Le pouvoir d’un tweet

Le manque de clarté dans l’agenda politique « ordinaire » a interpellé douloureusement, pendant très longtemps, les acteurs politiques en particulier et l’ensemble de la population.  Il était encore permis de croire que le respect des échéances démocratiques était une composante essentielle dans la construction d’un État de droit.  L’Exécutif pouvait renvoyer des élections (ce qui arrivait souvent) mais estimait qu’il était nécessaire d’annoncer de nouvelles dates, d’expliquer ses intentions et de rassurer la population même avec force maladresses et mensonges.

Contrairement à ce qui était prévu par la Constitution de 1987, le pays n’a jamais connu d’élections indirectes. Les acteurs politiques se sont accommodés de la situation et la population n’a pas estimé qu’il était de son droit de les réclamer. Mais, les élections, y compris les contestées et les contestables, ont permis de croire que les hommes de pouvoir étaient élus et non désignés de fait. Naïvement, on parlait d’apprentissage de la démocratie, de rodage des institutions républicaines et espérait qu’avec le temps, on allait pouvoir éviter les errements, corriger les fautes, terrasser les habitudes mesquines et paver la voie à l’application stricte de la loi, mêmes les plus imparfaites. En attendant mieux.

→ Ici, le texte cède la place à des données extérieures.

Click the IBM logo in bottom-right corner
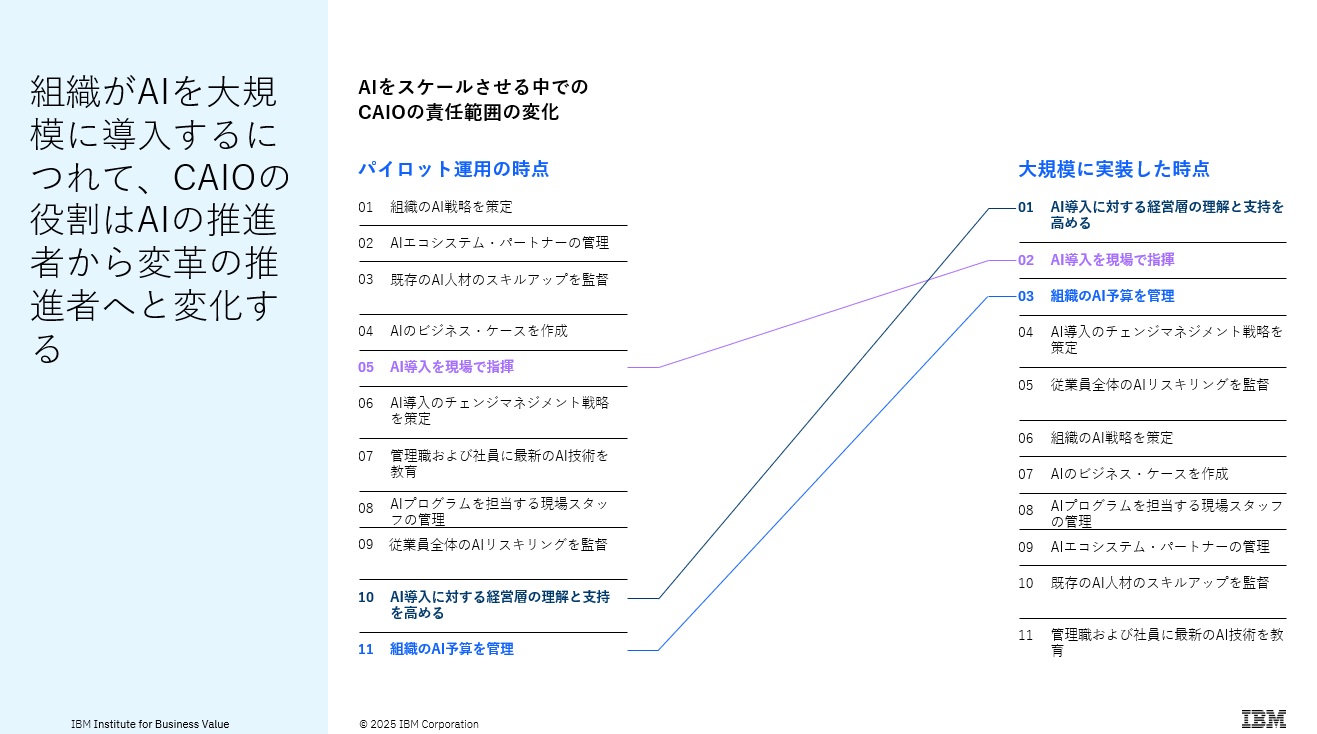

Aujourd’hui, la politique politicienne a choisi d’enclencher la marche arrière, brouillant ainsi toutes les pistes de compréhension de la vie politique en Haïti. Personne, en vérité, n’ose mettre une pièce sur le sort réservé aux 10 sénateurs encore en fonction le 10 janvier à minuit. La réponse viendra peut-être par un tweet, comme c’est l’usage depuis quelque temps. Évidemment, les moyens de communication branchés et faciles sont au-dessus de la vox populi et des compromis lucides.

Le débat sur la fin du mandat des 10 sénateurs, les derniers parlementaires et les derniers élus de la République, est fatigant.  Comment prendre pied dans ce vacarme ? Entre arguments savants, logiques d’intérêts, revanches bornées et enfumage à souhait, le citoyen (détenteur du pouvoir de choisir ses représentants) ne comprend rien. Absolument rien.

Il y a fort à dire sur le sérieux du travail des représentants du peuple en ce qui a trait à la gestion du bien commun. Mais, quelque part, la poursuite de l’idéal démocratique devrait être supérieure aux faiblesses de ceux qui ont reçu le pouvoir par délégation populaire. 

Lundi prochain, le pays peut se réveiller sans élus. Il s’agit d’une situation de déclin résultant de la faillite de tous les acteurs et pouvoirs politiques. Et là, il va falloir un examen redoutable de nos comportements et de notre passivité. Place maintenant à la clairvoyance, au dialogue, au courage, à la ferme volonté et à l’éthique pour ne pas assassiner l’espoir d’une vie meilleure pour tout un peuple et ses dirigeants.

Faut-il dénouer la crise pour pouvoir organiser des élections ou choisir de nouveaux élus pour mettre fin à la crise ? C’est une question qui vaut largement budget du Parlement.